** start **

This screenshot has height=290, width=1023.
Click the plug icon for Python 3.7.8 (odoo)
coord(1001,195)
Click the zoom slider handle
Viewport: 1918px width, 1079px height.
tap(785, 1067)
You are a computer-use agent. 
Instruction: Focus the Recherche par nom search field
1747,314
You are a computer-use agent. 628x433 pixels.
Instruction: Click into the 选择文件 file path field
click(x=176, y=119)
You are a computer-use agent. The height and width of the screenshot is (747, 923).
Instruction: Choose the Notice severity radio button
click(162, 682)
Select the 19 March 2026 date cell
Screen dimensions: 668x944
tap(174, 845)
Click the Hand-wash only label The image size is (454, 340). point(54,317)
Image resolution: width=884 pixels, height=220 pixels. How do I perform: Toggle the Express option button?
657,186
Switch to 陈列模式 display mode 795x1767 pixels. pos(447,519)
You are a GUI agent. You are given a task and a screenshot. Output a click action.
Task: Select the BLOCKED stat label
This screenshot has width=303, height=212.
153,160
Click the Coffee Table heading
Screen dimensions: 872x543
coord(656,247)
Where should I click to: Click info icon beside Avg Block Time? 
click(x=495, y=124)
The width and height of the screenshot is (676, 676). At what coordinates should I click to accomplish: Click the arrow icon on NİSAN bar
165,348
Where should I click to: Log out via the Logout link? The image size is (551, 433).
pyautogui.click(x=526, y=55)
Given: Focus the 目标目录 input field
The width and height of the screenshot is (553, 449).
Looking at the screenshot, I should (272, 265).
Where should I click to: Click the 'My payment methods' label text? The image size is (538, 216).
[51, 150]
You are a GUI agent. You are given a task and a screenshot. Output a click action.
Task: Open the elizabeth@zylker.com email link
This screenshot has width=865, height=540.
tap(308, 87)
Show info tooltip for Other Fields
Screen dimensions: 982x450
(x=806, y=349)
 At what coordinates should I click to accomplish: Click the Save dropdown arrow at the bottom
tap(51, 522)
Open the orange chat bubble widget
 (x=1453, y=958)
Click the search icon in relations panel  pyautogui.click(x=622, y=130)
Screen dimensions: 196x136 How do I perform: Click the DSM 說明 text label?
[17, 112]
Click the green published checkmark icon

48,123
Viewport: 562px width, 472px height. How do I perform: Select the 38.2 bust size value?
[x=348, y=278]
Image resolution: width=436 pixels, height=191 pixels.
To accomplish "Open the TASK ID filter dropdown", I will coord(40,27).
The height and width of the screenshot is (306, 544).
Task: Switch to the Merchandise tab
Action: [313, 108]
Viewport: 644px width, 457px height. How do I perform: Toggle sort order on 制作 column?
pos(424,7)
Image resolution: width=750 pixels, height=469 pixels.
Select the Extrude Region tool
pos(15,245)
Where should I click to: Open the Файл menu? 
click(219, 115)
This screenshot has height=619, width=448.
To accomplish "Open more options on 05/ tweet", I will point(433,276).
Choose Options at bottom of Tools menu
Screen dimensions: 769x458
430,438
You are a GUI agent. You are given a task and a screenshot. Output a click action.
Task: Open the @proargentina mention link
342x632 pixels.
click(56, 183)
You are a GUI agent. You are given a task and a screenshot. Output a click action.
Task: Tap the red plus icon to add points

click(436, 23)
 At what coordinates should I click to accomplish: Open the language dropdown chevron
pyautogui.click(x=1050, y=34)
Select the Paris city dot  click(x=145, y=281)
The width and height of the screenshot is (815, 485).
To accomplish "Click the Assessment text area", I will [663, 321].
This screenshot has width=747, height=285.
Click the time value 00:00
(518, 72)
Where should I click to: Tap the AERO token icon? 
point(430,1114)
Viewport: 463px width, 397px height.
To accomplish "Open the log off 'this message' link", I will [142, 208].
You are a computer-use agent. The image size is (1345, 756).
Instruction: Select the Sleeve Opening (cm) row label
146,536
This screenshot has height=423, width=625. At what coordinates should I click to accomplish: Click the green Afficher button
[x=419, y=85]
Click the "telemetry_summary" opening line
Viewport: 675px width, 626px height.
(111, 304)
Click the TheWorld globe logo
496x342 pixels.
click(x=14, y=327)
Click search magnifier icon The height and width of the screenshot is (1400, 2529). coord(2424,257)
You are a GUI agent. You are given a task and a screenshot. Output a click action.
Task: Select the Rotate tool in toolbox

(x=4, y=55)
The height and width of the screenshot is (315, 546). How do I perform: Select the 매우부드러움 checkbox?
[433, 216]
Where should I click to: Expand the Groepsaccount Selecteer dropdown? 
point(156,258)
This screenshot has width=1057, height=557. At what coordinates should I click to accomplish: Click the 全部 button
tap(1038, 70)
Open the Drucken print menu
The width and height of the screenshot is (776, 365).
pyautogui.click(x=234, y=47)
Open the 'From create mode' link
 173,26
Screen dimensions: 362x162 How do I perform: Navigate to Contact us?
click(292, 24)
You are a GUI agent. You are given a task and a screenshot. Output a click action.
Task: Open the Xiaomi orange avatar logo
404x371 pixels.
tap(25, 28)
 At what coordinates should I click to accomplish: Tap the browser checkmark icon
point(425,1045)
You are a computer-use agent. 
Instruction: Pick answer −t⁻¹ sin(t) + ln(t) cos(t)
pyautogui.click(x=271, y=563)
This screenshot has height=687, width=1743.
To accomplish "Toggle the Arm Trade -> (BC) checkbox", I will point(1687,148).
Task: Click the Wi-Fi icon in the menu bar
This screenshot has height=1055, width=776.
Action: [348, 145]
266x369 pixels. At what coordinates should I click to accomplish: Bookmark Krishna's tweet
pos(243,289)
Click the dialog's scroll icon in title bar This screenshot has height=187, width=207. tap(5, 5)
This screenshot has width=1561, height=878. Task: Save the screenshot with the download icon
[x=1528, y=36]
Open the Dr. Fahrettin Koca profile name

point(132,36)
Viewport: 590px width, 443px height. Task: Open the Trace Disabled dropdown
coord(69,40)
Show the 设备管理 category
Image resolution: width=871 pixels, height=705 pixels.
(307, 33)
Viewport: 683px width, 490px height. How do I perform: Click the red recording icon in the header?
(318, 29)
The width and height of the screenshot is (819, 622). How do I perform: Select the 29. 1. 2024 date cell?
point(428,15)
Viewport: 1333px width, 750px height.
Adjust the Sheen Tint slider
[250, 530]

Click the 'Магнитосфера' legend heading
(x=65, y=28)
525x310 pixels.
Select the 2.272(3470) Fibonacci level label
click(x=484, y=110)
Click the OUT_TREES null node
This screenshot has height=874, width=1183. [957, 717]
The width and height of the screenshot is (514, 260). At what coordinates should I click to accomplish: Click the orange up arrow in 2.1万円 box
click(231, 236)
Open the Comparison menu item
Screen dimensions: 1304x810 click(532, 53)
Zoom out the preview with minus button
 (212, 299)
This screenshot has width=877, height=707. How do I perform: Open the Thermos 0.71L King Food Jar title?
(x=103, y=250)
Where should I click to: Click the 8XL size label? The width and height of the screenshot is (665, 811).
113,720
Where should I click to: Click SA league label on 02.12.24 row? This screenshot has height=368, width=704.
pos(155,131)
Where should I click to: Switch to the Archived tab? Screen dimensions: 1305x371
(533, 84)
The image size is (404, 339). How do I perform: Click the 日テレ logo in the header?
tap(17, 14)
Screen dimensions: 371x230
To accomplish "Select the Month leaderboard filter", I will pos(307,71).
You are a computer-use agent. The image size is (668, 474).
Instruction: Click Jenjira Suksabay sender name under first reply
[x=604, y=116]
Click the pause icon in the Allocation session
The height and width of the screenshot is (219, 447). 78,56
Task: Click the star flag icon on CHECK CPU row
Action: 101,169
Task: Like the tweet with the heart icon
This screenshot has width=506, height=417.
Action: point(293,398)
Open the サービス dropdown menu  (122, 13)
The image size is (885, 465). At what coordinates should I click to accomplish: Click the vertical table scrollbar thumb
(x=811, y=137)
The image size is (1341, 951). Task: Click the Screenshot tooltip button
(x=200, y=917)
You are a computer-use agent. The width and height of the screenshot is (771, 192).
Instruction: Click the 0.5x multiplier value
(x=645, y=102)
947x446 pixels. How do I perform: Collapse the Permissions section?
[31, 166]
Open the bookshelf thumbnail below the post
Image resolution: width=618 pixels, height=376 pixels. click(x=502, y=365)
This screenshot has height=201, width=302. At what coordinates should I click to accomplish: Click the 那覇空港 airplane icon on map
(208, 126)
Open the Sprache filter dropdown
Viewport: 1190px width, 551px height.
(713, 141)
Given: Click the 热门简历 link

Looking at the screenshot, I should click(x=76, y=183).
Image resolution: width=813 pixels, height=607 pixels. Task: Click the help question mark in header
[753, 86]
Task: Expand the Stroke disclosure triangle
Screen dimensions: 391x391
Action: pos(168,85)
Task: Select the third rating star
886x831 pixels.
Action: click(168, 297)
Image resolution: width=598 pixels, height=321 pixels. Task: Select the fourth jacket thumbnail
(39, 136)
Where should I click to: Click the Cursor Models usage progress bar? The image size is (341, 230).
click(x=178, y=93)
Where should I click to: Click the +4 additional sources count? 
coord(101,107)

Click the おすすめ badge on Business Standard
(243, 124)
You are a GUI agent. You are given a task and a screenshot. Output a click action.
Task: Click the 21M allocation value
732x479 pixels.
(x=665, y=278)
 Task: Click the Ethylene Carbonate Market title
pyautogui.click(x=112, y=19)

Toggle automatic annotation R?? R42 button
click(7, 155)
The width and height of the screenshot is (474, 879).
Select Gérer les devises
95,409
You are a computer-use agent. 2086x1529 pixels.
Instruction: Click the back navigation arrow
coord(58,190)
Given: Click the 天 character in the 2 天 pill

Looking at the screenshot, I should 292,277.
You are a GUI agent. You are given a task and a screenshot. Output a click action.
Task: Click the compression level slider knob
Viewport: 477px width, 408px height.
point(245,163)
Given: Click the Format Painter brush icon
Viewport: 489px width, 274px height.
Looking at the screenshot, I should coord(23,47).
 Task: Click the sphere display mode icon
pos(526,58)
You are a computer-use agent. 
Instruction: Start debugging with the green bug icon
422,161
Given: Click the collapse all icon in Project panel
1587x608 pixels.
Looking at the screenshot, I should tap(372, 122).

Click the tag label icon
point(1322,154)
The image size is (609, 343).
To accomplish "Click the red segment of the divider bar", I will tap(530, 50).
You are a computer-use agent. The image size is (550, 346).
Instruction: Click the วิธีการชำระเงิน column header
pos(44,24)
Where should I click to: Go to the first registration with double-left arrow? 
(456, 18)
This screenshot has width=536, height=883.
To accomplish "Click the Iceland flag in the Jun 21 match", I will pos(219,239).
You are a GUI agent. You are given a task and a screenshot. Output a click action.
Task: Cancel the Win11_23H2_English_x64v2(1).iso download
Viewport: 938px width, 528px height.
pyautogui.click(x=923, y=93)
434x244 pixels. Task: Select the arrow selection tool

** end **

Required task
Copy out word for word the items above, from the line with "Where should I click to: Log" to the line with "(x=806, y=349)", including both of those lines.

Complete response
Where should I click to: Log out via the Logout link? The image size is (551, 433).
pyautogui.click(x=526, y=55)
Given: Focus the 目标目录 input field
The width and height of the screenshot is (553, 449).
Looking at the screenshot, I should (272, 265).
Where should I click to: Click the 'My payment methods' label text? The image size is (538, 216).
[51, 150]
You are a GUI agent. You are given a task and a screenshot. Output a click action.
Task: Open the elizabeth@zylker.com email link
This screenshot has width=865, height=540.
tap(308, 87)
Show info tooltip for Other Fields
Screen dimensions: 982x450
(x=806, y=349)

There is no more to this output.